■ **Lesetext**:
"Ich bitte euch, haltet doch einmal kurz Brot und Wein hoch, damit wir das gegenseitig wahrnehmen können."
Pfarrerin Kirsten Emmerich sitzt an ihrem Laptop und spricht in die Computerkamera. An dem Zoom-Meeting nehmen 18 Menschen teil, die jetzt alle ihre Brotstücke und Weingläser ins Bild halten. Ein Gottesdienst mit Abendmahl, veranstaltet von drei evangelischen Kirchengemeinden in Frankfurt am Main während des Corona-Lockdowns.
"Unser Herr Jesus Christus, in der Nacht, da er verraten ward, nahm er das Brot, dankte und brach’s und gab’s seinen Jünger*innen und sprach: Nehmet hin und esset, dies ist mein Leib, der für euch gegeben wird. Solches tut zu meinem Gedächtnis. Desgleichen nahm er auch den Kelch nach dem Abendmahl, dankte und gab ihnen den und sprach: Nehmet hin und trinket alle daraus. Dieser Kelch ist das neue Testament in meinem Blut, das für euch und für viele vergossen wird zur Vergebung der Sünden. Solches tut, sooft ihr’s trinkt, zu meinem Gedächtnis. Bitte schaltet eure Mikros an, haltet nochmal das Brot hoch, und wir sagen einander: Brot des Lebens für dich. Brot des Lebens für dich. Haltet den Kelch hoch und wir sagen einander: Kelch des Heils für dich. Kelch des Heils für dich. Lasst uns einen Friedensgruß bringen einander, indem wir die Hand auf die Bildrahmen sozusagen lehnen und vielleicht fast die Hand des Nächsten damit berühren, und einander zusagen: Friede sei mit dir. Friede sei mit dir."
Kurz wird es still in dem Zoom-Gottesdienst, bevor Reiner Dietrich-Zender weiterspricht. Für den Pfarrer ist das Online-Abendmahl genauso neu wie für die meisten anderen hier.

■ **Aufgabensammlung**:
A - Beantworte bitte zum Bericht über den Zoom-Gottesdienst diese Fragen:
(i) Wie viele Menschen nehmen an dem Zoom-Meeting teil?
(ii) Was sagen die Teilnehmenden einander, wenn sie den Kelch hochhalten?
(iii) Wer spricht nach der kurzen Stille weiter?
B - Aktualisiere im Bericht über den Zoom-Gottesdienst den Abschnitt zwischen „Pfarrerin Kirsten Emmerich“ und „während des Corona-Lockdowns.“, beide eingeschlossen, und setze dabei „Tablet“ an die Stelle von „Laptop“.
C - Schreibe den Bericht über den Zoom-Gottesdienst im Anschluss an seinen letzten Satz weiter.

■ **Gezeigtes Material**:
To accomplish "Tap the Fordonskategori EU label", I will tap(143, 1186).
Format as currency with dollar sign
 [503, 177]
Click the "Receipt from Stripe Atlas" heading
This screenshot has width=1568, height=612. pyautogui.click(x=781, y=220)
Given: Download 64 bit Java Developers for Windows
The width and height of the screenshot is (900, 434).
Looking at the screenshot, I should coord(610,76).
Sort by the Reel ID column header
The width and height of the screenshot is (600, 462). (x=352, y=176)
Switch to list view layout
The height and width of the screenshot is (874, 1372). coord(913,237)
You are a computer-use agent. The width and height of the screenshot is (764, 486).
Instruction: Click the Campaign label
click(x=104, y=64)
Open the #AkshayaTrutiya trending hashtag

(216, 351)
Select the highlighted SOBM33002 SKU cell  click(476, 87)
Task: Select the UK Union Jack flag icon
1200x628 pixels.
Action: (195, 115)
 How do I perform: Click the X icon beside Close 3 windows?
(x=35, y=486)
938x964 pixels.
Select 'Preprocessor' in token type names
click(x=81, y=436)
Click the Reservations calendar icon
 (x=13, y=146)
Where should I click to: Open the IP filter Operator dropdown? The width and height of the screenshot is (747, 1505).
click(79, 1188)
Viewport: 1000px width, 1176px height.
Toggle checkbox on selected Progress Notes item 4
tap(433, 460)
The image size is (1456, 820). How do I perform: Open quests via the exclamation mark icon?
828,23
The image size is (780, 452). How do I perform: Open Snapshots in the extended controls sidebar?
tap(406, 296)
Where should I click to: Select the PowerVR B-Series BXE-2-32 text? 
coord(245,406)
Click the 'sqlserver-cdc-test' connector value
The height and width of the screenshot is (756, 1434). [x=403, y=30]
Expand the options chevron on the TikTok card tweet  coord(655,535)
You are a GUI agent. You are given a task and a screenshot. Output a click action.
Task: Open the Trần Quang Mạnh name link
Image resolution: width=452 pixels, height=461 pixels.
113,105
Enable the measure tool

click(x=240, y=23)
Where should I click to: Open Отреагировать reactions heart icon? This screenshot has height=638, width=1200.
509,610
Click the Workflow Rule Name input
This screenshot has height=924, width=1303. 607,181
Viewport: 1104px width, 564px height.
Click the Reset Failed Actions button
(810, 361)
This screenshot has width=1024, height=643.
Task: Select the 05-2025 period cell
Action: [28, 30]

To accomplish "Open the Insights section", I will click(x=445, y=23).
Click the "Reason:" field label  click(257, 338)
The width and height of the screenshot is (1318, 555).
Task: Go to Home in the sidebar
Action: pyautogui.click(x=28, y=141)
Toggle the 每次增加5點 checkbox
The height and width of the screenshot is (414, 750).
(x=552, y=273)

■ **Gelöste Aufgaben**:
A -
(i) 18 Menschen.
(ii) „Kelch des Heils für dich.“
(iii) Reiner Dietrich-Zender.

B -
Pfarrerin Kirsten Emmerich sitzt an ihrem Tablet und spricht in die Computerkamera. An dem Zoom-Meeting nehmen 18 Menschen teil, die jetzt alle ihre Brotstücke und Weingläser ins Bild halten. Ein Gottesdienst mit Abendmahl, veranstaltet von drei evangelischen Kirchengemeinden in Frankfurt am Main während des Corona-Lockdowns.

C -
"Ich war am Anfang sehr skeptisch, ob das überhaupt geht. Ich fand von außen gesehen dieses Bild – jeder sitzt allein vor seinem Bildschirm mit seinem Schluck Wein oder Saft und Stück Brot – irgendwie etwas komisch anmutend und hatte für mich nichts mit Abendmahl zu tun. Aber das Spannende war dann in der realen Erfahrung: Das ist gar nicht so. Sondern es stellt sich tatsächlich über die digitale Verbindung eine Gemeinschaft her. Hat mich positiv überrascht."
Es ist alles da, was man für ein Abendmahl braucht - auch am Bildschirm: Die Einsetzungsworte werden gesprochen, alle essen Brot und trinken Wein oder Saft, sie hören und sehen einander. Eine Einheit aus Wort, Element und Gemeinde. Teilnehmerin Martina Borger aus Frankfurt hat sich aus ihrem Wohnzimmer zugeschaltet.
"Was ich wirklich schön fand, und das war vielleicht gerade aufgrund der Tatsache, dass wir uns in der Pandemie befunden haben, als ich das das erste Mal gemacht habe: Es war durchaus Gemeinschaft zu spüren, worum es ja im Grunde auch beim Abendmahl geht. Vielleicht war es nicht ganz so feierlich wie jetzt in der Kirche."
"Nicht ganz so feierlich..."? - Irgendwas scheint doch nicht "richtig" zu sein, wenn man beim Abendmahl allein zuhause am Computer sitzt. Das hat Martina Borger gespürt. Was steht theologisch hinter diesem Gefühl? Warum kommt manchen ein analoges Abendmahl in der Kirche feierlicher, echter vor als ein digitales am Laptop? Das möchte ich herausfinden.
Alles fing damit an, dass Jesus mit seinen Jüngern zusammensaß und Brot und Wein an sie austeilte. "Solches tut zu meinem Gedächtnis", so lautete sein Auftrag. Die Kirchen feiern das Abendmahl seit 2000 Jahren in ungefähr gleicher Weise, als Einheit aus Wort, Element und Gemeinde. Der emeritierte Theologieprofessor Udo Schnelle meint, das müsse auch so bleiben. Weder solle man Cola zum Abendmahl trinken, noch allein am Computer sitzen.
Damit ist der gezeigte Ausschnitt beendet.